Your tasks:
**a.** Translate into French the following sentence from the database benchmarking text: "TPC-C is mainly used to test the capacity of transaction processing."
**b.** Carry the database benchmarking text forward from its final sentence.

Document extract:

===============

In summary, our contributions are as follows:

  • We extend a unified benchmark for both RDBMSs and GDBMSs to evaluate them under the same datasets as well as the same metrics.

  • We propose a graph-to-relation inter-mapping scheme under which graph data and relational data are inter-transformed. We rewrite all SQL queries in TPC-H to graph queries and rewrite all graph queries in LDBC to SQL queries.

  • We evaluate the performance of the GDBMSs using different back-end storage engines and report our findings.

  • We conduct extensive experimental evaluations for existing popular RDBMSs and GDBMSs over both standard TPC-H and LDBC, and report our findings in detail.

The remainder of this paper is organized as follows: We review the related work in Sect. 2 and elaborate our unified benchmark in Sect. 3, following which we report experimental results and our findings in Sect. 4, before concluding the paper in Sect. 5.

2 Related Work

Our work is related to both RDBMSs benchmark and GDBMSs benchmark.


RDBMSs Benchmark As the mainstream commercial database systems, there exist rich RDBMSs benchmarks. Among them, the most well accepted are the TPC series. TPC-C [17] is an online transaction processing (OLTP) benchmark, which involves a mix of five concurrent transactions of different types and complexity. It models order management and extracts the workload. TPC-C is mainly used to test the capacity of transaction processing. TPC-H is a decision support benchmark which models business procurement, whose datasets consist of 8 tables representing general business procedure. The 22 queries and the data populating the database have been designed to evaluate the capacity of handling critical business questions. TPC-DS [18] is also a decision support benchmark which models several generally applicable aspects of a decision support system, including 24 tables, and 99 randomly replaceable SQL queries. It focuses on emerging technologies, such as big data systems, to execute the benchmark.

===============

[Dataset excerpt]
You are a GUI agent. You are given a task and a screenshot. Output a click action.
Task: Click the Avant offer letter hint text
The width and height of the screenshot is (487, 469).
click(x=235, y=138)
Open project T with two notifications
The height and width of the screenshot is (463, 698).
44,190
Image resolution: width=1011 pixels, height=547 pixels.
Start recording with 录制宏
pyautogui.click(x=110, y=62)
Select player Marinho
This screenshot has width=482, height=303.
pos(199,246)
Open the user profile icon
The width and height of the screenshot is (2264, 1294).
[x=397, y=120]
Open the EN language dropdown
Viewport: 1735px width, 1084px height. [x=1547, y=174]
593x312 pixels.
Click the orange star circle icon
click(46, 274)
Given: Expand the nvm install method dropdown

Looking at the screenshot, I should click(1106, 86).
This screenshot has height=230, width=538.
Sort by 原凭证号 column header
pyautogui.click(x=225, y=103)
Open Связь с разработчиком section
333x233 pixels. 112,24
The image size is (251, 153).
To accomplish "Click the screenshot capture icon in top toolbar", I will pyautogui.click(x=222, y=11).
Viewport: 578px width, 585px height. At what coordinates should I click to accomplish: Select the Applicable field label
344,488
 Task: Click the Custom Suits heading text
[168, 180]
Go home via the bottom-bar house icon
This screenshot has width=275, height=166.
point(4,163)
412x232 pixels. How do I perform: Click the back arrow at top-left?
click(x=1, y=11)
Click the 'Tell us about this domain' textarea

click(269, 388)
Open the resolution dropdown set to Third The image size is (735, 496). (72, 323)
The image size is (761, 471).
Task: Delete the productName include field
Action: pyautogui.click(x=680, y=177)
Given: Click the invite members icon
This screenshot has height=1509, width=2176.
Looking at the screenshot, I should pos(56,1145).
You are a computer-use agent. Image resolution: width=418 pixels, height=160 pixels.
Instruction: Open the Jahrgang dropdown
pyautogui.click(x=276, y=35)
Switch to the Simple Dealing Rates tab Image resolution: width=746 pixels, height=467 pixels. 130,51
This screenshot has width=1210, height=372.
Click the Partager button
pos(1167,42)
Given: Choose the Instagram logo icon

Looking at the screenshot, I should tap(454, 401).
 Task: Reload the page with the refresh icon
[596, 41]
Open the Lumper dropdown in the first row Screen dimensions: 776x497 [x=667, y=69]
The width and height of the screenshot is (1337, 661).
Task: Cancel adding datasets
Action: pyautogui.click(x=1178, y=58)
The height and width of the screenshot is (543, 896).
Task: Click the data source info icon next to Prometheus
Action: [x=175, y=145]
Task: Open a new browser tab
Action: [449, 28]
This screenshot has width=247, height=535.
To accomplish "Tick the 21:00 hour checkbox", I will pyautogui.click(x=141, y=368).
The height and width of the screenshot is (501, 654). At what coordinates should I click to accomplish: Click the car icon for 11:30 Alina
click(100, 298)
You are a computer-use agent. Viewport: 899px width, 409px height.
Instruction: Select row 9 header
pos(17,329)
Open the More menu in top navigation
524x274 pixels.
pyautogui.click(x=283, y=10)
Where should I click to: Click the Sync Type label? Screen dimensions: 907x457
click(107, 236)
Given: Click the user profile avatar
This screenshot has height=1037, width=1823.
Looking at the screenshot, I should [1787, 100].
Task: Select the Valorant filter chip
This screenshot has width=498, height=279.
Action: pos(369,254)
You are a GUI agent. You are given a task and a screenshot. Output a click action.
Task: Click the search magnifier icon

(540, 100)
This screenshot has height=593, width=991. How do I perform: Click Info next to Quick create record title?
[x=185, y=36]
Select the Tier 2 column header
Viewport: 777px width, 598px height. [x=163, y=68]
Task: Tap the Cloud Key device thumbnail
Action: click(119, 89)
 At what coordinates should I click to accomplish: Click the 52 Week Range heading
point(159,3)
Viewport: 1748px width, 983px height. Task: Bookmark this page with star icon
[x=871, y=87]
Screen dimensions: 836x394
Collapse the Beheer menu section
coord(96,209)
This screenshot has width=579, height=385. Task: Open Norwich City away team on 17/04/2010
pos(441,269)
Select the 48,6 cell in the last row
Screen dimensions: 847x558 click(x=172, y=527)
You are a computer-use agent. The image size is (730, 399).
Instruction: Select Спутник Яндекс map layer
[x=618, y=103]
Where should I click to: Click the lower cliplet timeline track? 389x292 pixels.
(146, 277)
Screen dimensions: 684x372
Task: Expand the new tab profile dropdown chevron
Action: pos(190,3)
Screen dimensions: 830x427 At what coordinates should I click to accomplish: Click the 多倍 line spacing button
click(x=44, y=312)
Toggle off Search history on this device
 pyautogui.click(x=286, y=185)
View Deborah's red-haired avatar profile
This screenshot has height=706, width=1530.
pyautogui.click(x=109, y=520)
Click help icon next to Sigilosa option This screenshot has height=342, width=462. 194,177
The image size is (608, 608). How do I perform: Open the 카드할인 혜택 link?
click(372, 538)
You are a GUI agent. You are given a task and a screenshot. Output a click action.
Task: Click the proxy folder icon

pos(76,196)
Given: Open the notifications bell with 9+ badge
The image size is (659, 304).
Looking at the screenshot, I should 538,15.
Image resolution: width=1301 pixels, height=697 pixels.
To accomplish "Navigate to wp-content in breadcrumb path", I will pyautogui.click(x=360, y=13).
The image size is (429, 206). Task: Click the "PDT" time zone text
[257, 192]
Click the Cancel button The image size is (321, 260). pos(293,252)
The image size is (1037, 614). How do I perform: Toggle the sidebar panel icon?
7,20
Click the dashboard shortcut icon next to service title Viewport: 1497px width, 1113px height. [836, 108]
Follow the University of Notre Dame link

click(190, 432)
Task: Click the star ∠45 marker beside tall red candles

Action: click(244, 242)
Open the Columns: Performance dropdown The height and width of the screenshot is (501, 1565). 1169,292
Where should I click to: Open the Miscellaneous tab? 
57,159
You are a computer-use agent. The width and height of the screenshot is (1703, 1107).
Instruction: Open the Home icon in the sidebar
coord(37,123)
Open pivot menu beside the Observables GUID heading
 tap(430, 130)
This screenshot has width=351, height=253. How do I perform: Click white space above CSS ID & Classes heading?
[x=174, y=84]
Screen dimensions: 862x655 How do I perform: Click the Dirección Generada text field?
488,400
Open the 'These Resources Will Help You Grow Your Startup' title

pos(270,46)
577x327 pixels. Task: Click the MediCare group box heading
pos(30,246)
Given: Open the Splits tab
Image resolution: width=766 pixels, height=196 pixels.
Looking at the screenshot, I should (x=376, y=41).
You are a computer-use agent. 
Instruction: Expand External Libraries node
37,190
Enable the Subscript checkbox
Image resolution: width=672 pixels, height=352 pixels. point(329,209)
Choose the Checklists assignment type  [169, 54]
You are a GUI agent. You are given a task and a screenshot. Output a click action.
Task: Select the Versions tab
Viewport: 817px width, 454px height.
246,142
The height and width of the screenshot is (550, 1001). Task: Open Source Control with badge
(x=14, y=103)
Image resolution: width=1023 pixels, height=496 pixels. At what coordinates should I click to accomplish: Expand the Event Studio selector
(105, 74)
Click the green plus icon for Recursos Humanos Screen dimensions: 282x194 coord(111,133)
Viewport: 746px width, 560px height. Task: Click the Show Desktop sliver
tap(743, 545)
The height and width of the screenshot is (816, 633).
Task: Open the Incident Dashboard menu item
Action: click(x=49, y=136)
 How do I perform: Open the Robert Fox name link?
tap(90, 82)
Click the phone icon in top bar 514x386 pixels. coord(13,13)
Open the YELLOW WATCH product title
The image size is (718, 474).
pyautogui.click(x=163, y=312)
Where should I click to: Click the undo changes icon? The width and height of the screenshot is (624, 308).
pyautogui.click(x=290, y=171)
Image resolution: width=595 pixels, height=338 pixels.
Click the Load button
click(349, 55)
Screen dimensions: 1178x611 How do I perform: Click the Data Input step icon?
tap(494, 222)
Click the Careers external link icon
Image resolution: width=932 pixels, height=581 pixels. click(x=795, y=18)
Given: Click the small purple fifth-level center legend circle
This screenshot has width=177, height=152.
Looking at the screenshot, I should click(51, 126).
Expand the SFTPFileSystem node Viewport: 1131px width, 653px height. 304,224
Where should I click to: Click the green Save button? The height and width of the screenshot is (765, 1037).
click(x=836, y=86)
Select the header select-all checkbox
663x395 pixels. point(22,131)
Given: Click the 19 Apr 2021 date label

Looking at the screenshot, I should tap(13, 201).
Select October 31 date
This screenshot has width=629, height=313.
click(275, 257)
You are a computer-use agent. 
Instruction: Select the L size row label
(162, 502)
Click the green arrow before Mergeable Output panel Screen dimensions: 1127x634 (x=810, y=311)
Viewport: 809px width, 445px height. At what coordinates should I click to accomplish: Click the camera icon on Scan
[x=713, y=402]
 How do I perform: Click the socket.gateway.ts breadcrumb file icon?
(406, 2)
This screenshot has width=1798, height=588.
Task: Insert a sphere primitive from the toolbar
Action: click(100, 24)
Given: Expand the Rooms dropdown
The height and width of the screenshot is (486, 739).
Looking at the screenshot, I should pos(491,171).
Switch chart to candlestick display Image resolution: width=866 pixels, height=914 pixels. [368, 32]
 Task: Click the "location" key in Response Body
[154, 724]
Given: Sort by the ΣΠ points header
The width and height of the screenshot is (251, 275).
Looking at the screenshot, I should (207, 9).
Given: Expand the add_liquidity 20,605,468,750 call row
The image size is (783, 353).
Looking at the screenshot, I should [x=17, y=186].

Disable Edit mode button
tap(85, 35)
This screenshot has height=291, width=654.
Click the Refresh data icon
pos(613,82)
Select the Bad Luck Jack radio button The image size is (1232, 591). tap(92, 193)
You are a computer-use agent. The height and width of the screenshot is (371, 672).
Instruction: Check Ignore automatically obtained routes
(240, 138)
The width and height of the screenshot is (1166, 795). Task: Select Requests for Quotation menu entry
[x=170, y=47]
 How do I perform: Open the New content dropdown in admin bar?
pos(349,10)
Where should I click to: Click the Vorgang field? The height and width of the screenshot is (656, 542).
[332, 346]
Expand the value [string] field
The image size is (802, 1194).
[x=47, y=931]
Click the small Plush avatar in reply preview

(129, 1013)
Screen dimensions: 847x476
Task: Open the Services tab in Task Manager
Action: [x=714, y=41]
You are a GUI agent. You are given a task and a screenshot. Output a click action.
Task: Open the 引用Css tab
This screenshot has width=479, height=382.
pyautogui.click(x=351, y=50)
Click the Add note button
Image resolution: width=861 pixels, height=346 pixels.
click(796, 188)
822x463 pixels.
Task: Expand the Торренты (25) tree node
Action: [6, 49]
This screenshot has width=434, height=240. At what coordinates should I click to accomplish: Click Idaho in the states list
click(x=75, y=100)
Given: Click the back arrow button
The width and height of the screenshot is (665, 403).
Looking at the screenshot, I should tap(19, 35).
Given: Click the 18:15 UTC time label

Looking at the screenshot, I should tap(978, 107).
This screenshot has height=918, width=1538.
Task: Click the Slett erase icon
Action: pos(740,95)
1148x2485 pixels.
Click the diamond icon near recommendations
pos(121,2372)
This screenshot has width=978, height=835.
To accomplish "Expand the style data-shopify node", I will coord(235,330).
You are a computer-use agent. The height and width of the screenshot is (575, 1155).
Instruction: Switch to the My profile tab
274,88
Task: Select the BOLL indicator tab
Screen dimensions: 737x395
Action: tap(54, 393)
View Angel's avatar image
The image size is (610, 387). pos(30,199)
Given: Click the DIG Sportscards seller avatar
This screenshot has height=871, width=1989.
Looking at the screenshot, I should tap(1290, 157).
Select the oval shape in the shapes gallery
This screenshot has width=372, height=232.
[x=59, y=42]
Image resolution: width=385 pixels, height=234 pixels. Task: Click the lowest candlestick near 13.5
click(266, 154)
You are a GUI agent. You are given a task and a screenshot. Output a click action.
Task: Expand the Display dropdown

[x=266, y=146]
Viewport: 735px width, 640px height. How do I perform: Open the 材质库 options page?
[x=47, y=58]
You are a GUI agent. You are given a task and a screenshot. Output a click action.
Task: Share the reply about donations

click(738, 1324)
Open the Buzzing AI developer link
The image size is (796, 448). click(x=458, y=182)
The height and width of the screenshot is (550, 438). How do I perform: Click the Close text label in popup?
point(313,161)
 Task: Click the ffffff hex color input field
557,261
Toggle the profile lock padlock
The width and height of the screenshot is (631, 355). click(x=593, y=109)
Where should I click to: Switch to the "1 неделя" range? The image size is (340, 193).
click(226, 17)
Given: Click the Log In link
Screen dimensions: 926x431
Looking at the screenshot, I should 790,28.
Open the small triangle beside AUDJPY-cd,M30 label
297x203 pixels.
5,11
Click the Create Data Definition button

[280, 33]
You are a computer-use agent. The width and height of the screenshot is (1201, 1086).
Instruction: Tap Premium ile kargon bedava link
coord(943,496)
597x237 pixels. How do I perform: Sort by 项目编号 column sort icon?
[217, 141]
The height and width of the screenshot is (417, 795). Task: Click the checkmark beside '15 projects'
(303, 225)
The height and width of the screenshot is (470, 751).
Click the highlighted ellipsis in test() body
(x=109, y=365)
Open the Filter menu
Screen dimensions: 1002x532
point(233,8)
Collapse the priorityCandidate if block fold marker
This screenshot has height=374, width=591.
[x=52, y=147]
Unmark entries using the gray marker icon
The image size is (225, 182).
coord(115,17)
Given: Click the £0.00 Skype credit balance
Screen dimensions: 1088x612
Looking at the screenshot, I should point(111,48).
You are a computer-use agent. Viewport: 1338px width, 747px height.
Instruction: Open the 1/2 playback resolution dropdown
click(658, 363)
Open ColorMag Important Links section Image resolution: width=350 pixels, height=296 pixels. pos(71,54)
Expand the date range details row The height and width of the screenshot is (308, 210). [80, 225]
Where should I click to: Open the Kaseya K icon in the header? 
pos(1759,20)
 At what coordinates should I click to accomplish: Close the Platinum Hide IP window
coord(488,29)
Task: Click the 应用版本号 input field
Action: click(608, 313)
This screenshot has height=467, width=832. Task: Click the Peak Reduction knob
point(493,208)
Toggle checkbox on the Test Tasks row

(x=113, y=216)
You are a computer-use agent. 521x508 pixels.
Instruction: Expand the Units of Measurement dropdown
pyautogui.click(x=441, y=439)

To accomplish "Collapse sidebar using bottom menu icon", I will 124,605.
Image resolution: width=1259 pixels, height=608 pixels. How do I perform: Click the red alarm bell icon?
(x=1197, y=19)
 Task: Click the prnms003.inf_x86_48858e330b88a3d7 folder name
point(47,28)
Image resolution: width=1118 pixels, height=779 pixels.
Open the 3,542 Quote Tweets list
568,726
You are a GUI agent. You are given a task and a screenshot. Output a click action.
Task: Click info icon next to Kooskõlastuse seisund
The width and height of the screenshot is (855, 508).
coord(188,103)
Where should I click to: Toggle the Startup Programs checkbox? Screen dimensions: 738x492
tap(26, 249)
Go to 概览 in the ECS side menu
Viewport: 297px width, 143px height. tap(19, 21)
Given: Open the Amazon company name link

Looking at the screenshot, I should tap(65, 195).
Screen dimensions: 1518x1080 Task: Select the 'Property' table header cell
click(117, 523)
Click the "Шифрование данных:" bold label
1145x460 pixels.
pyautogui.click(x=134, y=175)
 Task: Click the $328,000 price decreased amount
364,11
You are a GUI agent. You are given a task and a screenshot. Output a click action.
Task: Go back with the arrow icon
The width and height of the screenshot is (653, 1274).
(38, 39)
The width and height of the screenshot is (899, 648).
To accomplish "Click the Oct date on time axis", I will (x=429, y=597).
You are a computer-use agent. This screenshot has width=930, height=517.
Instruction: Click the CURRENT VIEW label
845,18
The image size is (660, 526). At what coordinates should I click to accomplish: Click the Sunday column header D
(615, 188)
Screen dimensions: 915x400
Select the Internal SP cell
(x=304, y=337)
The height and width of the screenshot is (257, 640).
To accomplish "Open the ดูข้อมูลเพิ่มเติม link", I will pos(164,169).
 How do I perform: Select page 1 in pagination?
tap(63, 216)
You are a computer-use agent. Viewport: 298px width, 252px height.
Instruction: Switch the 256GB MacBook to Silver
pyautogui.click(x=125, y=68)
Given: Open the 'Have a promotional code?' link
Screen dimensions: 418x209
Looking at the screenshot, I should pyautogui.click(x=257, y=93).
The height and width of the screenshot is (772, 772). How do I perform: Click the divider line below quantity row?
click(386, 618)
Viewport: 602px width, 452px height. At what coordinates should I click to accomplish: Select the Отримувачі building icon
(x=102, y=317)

===============

Answers to each task:
**a.** TPC-C est principalement utilisé pour tester la capacité de traitement des transactions.

**b.**
Fig. 1
figure 1

The database schema for TPC-H benchmark


GDBMSs Benchmark Unlike RDBMSs benchmarks which are proposed by authoritative organization, GDBMSs benchmarks come from some database companies. NoSQL performance benchmark [19] is proposed by ArangoDB [7], with its prime target to compare the performance among MongoDB, PostgreSQL, OrientDB, ArangoDB, and Neo4j under the metrics including read/write performance test, memory utilization ratio. GDBMSs benchmark [20] is created by TigerGraph [21], mainly evaluating the data loading and query performance of TigerGraph, Neo4j, Amazon Neptune [22], JanusGraph [23], and ArangoDB. The LDBC graph analytics benchmark [16] is an industrial-grade benchmark for graph analysis platforms. It consists of several typical graph algorithms, standard datasets, data generators, and reference outputs, enabling the objective comparison of graph analysis platforms.

As pointed out in existing literature [10], both RDBMSs and GDBMSs are shown to be capable of managing relational and graph data. Nevertheless, the boundary of using RDBMSs and GDBMSs still remains unclear, i.e., for RDBMSs and GDBMSs, which category should be properly used under a given application scenario. To cope with this issue, in this paper, we then propose a unified benchmark for both RDBMSs and GDBMSs.

3 A Unified Benchmark for RDBMSs and GDBMSs

In this section, we present the unified benchmark that is applicable for both RDBMSs and GDBMSs. The main idea can be described as follows:

  • We utilize the standard RDBMSs benchmark, TPC-H, and extend it to evaluate the performance for GDBMSs.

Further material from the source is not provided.